Subsequently, we identified 64 differential genes associated with CuProtosis-related typing in the high- and low-risk groups. GO enrichment analysis showed that the differential genes had the most significant differences in the function of active transmembrane transporter activity, which was consistent with the results of previous studies [21]. In addition, studies have also reported that active transmembrane transporter activity is also involved in the occurrence and development of uveal melanoma [22]. KEGG enrichment showed that the differential genes were mainly enriched in the pathways of MicroRNAs in cancer, Central carbon metabolism in cancer, Bile secretion and salivary secretion. The discovery of these pathways may provide new ideas for the diagnosis and treatment of liver cancer in the future. Next, immune function analysis found that the expression of six immune functions, Type II IFN Reponse, Cytolytic activity, Parainflammation, APC co-stimulation, MHC class I and Type I IFN Reponse, was different between high and low risk groups.Type II IFN Reponse, Cytolytic activity, and Type I IFN Reponse were more active in the low-risk group, whereas Parainflammation, APC co-stimulation, and MHC class I were more active in the high-risk group.

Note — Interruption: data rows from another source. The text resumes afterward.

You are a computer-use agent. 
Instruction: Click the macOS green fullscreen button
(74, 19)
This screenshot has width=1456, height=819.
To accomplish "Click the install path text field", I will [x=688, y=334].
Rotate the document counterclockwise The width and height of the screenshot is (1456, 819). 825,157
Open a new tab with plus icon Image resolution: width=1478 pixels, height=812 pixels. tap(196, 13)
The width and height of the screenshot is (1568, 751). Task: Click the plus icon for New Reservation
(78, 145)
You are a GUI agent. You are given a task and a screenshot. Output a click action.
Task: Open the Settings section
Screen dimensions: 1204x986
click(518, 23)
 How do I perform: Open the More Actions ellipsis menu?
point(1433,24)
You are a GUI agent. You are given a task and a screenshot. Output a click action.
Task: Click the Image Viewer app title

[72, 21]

TMB is the total number of somatically encoded mutations associated with the emergence of neoantigens that trigger antitumor immunity [23, 24]. We analyzed the changes in the distribution of somatic mutations between high and low risk groups. The top five mutated genes in the high and low risk groups were TP53, CTNNB1, TTN, MUC16, and PCLO, respectively. Compared with low-risk patients, high-risk patients had significantly higher frequencies of TP53, CTNNB1, TTN, MUC16, and ALB mutations. In the survival analysis of tumor mutation burden, the survival time of liver cancer patients in the high and low mutation group was significantly different, and the survival time of the patients in the high mutation group was significantly lower than that of the liver cancer patients in the low mutation group. Next, the results of a survival analysis combining tumor mutational burden and risk score showed that patients with high tumor mutational burden and high risk score had the worst survival. We screened for drugs with significantly different estimated IC50s between high and low risk groups, 5–Fluorouracil, Bexarotene, Bleomycin, Bryostatin, Cyclopamine, Dasatinib, Gemcitabine, Imatinib, Ispinesib Mesylate, Midostaurin, Obatoclax Mesylate, Parthenolide, and Zibotentan, the discovery of these potential drugs may provide new ideas for the subsequent treatment of liver cancer patients. The models constructed in this study are not precise in providing reliable predictions and reflecting the heterogeneity of HCC, therefore, continued exploration of new potential predictive markers and immunotherapeutic agents remains critical. The CuProtosis-related LncRNA prognostic model we established provides a new idea for predicting the survival time of liver cancer patients. At the same time, our study also has some inevitable shortcomings and limitations. The biological mechanism of CuProtosis-related lncRNA has not been fully elucidated. In the future, we will try to verify the accuracy of this model with more external experiments to explore the role of LncRNA and its interaction with CuProtosis in our future work.
CONCLUSIONS
By exploring the relationship between CuProtosis-related LncRNAs and the prognosis of liver cancer patients, it provides new clues and methods for the survival prediction of liver cancer patients, and may help to clarify the process and mechanism of the regulation between CuProtosis and LncRNAs, and explored important role in immunotherapy. These findings may provide new ideas for guiding personalized immunotherapy strategies for HCC patients in the future.